▶ [Given records]
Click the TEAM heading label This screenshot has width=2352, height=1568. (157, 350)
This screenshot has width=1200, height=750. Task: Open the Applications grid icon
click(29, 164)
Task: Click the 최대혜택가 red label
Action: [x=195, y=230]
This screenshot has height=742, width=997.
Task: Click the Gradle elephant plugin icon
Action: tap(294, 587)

▶ [What to produce]
Rewrite the rows above with "Applications grid icon" changed to "app launcher icon". Leave everything else as it is.

▶ [Full answer]
Click the TEAM heading label This screenshot has width=2352, height=1568. (157, 350)
This screenshot has width=1200, height=750. Task: Open the app launcher icon
click(29, 164)
Task: Click the 최대혜택가 red label
Action: [x=195, y=230]
This screenshot has height=742, width=997.
Task: Click the Gradle elephant plugin icon
Action: tap(294, 587)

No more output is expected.